Blackbaud had been the dominant software provider to US nonprofits for three decades. But the ground was shifting. Cheaper, more modern CRM alternatives, Salesforce.org chief among them, were pulling customers out of the ecosystem. And when a nonprofit left the CRM, they typically left everything.

The small, startup-like division I joined had identified a response more nuanced than building a better CRM: if we could become indispensable on the data side, we could retain customer relationships even when they defected on the software. Nonprofits were increasingly fragmented across multiple platforms, spending significant time and consulting budget trying to piece together a coherent picture of their donors and fundraising performance.

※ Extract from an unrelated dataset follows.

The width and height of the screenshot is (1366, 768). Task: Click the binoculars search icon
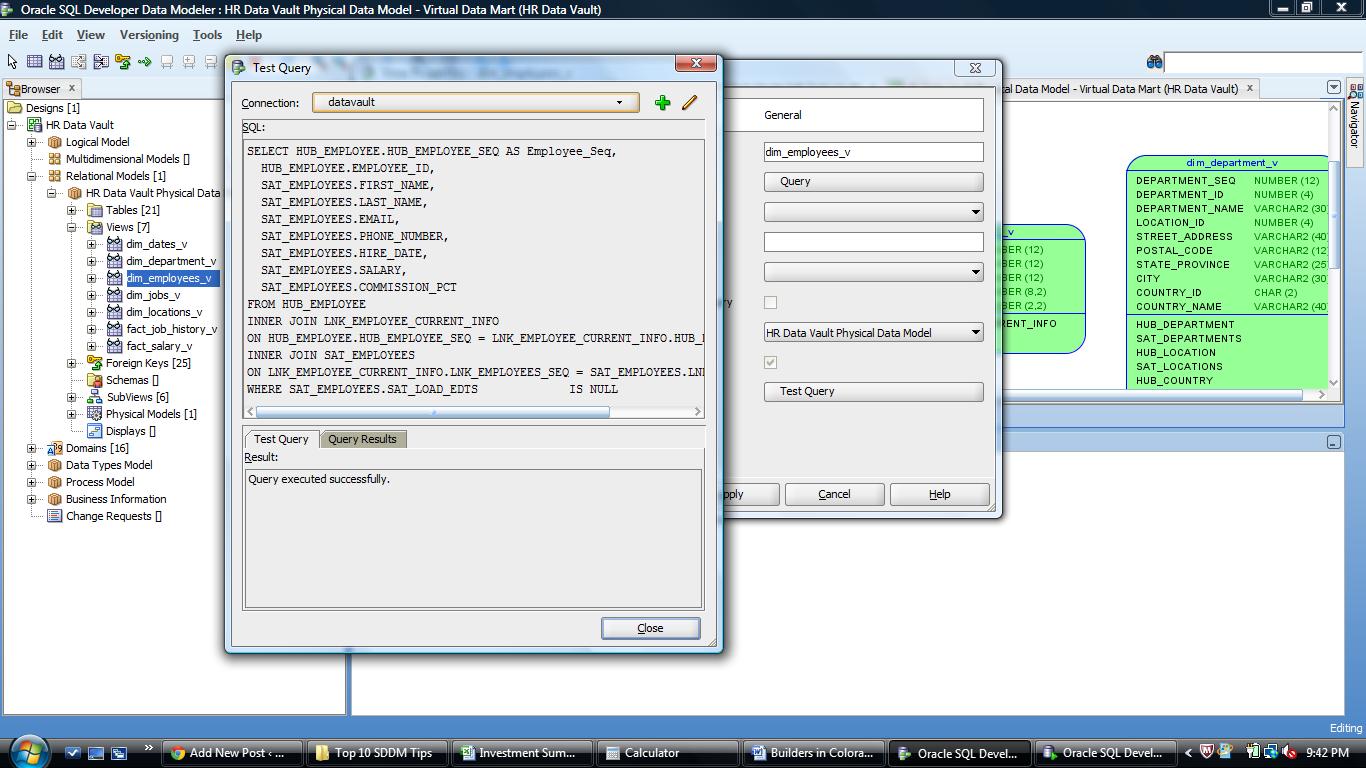pos(1154,62)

We set out to solve that with a software-agnostic BI platform, one that could unify donation data from any source and give fundraising directors, marketing analysts, and development officers a single place to understand their revenue, donor retention, direct marketing results, and long-term giving behavior.

There was no playbook. We were a product team embedded inside a services division of a CRM company, building something the organization had never attempted, under pressure to be profitable in year one. Our internal peers doubted the market would accept a slim first release. We launched it anyway.


VantagePoint: donor intelligence at a glance

VantagePoint was a tight collaboration between a small, close-knit team: our chief data architect designed the universal data model that made multi-source unification possible, our BI developer and backend team built the infrastructure, and I served as the connective tissue, translating customer needs into dashboard designs, data requirements, and visualization logic, then working closely with the architect to ensure the metrics we needed could be produced within the constraints of the universal model.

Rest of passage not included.